--- EXERCISE PROMPT ---
Provide only the number of lines in the records below that include "notebook".

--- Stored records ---
───

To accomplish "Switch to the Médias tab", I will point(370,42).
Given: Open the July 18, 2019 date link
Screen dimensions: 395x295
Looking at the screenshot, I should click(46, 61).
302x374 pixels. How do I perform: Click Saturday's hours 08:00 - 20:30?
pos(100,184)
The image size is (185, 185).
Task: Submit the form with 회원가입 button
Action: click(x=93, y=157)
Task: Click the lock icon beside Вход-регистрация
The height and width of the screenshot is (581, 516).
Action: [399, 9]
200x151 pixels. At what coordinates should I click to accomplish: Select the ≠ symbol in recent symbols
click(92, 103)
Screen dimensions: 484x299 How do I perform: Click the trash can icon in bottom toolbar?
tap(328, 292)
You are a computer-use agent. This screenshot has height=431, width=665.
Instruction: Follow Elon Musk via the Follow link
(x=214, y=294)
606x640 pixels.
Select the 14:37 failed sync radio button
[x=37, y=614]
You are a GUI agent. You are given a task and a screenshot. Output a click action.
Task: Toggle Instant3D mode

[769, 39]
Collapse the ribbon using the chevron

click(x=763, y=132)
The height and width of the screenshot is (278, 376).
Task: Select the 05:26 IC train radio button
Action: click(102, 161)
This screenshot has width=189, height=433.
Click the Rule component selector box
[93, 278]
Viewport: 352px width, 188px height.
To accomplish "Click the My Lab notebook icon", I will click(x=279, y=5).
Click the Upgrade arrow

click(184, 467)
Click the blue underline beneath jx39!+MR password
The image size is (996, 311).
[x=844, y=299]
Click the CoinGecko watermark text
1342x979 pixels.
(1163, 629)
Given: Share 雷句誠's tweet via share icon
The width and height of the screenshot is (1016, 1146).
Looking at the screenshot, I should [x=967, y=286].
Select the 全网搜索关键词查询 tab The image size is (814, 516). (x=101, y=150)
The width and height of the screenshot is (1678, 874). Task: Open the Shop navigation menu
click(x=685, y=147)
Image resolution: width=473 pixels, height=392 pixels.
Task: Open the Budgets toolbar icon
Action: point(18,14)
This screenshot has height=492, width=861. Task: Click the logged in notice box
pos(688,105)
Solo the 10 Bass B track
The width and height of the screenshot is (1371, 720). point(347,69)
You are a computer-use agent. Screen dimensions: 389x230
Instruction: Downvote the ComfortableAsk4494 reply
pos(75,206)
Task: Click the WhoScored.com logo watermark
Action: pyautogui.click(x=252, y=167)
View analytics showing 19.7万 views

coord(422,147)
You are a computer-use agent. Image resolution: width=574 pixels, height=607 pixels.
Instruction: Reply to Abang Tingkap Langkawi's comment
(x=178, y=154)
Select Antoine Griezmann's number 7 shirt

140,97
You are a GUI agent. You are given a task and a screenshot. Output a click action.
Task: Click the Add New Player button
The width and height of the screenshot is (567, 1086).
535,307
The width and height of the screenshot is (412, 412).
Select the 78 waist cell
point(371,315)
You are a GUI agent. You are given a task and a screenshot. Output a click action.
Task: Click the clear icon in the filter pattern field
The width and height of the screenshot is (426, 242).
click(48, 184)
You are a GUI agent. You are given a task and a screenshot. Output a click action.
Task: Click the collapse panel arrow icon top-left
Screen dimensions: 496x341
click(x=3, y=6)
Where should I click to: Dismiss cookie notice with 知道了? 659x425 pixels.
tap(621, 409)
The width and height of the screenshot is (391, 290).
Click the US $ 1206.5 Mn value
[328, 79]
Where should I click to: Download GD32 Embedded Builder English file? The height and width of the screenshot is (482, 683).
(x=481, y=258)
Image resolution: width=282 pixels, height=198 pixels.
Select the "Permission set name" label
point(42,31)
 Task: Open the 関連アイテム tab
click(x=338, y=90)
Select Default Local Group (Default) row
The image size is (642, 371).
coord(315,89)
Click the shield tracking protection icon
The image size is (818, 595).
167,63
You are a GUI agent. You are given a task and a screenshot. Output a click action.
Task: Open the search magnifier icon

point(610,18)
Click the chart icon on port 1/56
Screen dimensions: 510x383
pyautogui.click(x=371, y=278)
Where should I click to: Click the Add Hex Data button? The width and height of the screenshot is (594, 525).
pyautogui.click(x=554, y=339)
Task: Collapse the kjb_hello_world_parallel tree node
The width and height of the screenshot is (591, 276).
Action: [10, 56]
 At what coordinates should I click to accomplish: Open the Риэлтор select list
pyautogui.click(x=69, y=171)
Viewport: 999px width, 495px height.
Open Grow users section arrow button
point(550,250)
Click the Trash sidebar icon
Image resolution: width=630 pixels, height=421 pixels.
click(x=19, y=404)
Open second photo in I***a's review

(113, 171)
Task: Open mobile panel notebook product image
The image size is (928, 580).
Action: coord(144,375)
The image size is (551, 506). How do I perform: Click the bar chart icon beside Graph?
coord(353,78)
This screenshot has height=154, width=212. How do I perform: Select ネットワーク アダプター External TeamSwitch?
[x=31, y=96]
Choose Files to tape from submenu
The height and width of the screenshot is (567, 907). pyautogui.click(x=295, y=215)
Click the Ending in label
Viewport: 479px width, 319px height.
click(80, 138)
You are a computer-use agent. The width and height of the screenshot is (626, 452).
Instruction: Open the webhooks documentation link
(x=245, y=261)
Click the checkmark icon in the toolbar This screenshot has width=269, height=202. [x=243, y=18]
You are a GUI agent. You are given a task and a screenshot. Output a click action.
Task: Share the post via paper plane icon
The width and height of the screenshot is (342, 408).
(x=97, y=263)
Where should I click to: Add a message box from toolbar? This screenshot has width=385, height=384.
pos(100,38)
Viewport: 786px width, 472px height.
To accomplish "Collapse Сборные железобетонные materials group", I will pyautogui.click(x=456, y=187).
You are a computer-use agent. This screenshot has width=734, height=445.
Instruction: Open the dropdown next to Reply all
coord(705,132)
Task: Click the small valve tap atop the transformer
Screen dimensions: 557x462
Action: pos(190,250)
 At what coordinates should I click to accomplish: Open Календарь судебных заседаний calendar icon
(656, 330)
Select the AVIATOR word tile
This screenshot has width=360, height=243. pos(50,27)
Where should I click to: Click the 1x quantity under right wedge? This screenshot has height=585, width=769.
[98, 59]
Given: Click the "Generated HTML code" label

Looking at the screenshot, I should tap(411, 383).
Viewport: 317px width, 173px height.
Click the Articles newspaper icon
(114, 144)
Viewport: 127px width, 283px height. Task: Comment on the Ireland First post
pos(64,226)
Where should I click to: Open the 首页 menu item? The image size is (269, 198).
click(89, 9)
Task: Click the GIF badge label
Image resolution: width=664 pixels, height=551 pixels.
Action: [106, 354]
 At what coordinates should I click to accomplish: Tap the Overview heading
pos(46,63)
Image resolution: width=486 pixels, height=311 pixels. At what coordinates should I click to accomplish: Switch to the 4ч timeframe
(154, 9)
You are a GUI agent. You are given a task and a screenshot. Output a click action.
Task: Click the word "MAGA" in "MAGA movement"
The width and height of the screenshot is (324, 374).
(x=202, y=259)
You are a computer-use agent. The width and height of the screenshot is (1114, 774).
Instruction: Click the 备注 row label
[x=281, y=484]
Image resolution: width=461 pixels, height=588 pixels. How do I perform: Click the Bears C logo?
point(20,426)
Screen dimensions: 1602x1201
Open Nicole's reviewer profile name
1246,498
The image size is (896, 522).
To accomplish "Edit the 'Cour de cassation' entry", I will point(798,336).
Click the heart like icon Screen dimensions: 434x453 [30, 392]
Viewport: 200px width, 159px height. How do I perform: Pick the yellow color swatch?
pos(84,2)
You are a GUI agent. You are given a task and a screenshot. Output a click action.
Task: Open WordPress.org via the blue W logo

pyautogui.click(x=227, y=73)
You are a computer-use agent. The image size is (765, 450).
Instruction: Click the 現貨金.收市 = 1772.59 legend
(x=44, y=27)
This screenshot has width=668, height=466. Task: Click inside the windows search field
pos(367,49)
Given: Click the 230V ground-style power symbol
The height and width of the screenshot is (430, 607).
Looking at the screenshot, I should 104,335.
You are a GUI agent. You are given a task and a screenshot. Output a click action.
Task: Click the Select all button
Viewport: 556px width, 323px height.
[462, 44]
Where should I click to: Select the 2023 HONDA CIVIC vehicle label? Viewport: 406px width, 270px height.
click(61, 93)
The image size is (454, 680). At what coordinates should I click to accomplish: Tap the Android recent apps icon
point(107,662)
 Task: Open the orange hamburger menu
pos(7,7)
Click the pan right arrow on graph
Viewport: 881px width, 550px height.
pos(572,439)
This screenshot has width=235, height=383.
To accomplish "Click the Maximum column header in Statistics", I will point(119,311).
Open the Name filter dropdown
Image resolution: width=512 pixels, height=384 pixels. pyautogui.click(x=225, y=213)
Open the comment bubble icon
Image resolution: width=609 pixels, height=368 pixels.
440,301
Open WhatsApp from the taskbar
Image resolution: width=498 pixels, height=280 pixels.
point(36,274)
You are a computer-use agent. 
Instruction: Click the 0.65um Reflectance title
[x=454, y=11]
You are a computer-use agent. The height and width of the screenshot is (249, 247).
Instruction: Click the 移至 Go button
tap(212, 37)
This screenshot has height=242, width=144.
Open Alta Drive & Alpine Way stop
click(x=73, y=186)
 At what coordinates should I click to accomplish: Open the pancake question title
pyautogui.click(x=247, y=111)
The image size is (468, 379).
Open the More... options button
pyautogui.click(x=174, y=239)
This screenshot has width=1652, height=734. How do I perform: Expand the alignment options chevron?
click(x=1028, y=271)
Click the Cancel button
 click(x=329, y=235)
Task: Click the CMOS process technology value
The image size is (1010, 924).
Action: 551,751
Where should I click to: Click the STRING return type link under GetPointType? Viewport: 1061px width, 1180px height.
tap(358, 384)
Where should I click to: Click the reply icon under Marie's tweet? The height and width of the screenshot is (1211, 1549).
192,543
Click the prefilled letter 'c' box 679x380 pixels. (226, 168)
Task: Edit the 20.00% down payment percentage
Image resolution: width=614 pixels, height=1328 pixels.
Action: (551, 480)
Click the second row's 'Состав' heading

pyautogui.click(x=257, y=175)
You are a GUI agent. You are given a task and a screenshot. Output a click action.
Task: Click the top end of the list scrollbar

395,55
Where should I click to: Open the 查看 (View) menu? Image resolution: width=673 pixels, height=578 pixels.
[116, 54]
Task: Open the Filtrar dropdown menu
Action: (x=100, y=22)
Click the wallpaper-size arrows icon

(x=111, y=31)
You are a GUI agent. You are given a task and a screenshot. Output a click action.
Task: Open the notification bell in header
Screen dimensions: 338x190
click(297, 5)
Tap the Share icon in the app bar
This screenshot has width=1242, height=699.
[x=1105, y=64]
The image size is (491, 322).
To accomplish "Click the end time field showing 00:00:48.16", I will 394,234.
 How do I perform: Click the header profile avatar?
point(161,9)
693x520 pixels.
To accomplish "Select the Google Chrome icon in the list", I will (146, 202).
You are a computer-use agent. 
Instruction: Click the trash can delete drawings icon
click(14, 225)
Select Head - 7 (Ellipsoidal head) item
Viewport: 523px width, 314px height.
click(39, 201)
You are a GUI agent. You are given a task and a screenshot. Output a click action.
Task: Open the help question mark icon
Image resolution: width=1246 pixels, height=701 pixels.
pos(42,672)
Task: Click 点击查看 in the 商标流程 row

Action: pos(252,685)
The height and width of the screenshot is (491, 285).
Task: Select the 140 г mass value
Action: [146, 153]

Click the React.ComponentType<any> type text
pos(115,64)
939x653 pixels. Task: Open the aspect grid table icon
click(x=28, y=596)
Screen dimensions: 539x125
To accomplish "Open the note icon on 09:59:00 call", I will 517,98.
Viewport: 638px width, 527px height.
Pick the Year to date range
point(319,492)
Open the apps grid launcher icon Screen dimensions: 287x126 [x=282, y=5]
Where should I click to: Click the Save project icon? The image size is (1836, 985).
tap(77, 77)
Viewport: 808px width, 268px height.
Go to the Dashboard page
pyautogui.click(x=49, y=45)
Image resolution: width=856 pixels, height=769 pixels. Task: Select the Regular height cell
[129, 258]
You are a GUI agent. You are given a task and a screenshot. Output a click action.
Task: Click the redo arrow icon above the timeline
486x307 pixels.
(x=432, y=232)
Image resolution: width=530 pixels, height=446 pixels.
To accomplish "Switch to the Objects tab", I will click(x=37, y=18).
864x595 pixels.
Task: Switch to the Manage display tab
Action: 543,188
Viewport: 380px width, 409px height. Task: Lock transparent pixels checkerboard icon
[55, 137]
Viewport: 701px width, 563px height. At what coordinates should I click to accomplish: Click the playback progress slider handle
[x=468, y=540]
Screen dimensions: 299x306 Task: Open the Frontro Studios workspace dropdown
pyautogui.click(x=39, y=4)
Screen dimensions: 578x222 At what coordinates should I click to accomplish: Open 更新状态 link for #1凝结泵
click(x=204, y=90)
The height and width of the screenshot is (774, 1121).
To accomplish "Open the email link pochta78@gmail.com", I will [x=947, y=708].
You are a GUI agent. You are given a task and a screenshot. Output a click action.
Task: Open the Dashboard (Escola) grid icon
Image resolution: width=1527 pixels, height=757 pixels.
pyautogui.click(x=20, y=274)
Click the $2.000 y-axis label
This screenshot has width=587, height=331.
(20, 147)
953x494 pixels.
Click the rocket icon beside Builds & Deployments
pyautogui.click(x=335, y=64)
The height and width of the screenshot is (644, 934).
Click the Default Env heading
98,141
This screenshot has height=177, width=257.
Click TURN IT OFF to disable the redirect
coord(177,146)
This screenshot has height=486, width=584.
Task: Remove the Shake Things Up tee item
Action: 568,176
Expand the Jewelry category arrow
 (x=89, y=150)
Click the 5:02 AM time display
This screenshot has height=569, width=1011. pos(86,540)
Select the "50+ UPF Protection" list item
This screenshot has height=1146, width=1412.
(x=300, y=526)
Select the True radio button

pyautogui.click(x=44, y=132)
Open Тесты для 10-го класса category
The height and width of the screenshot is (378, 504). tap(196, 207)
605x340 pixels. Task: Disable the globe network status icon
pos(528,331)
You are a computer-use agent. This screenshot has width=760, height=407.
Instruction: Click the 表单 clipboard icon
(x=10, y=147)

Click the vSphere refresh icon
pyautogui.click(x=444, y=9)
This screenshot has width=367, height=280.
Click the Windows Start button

───

--- RESPONSE TO THE TASK ---
2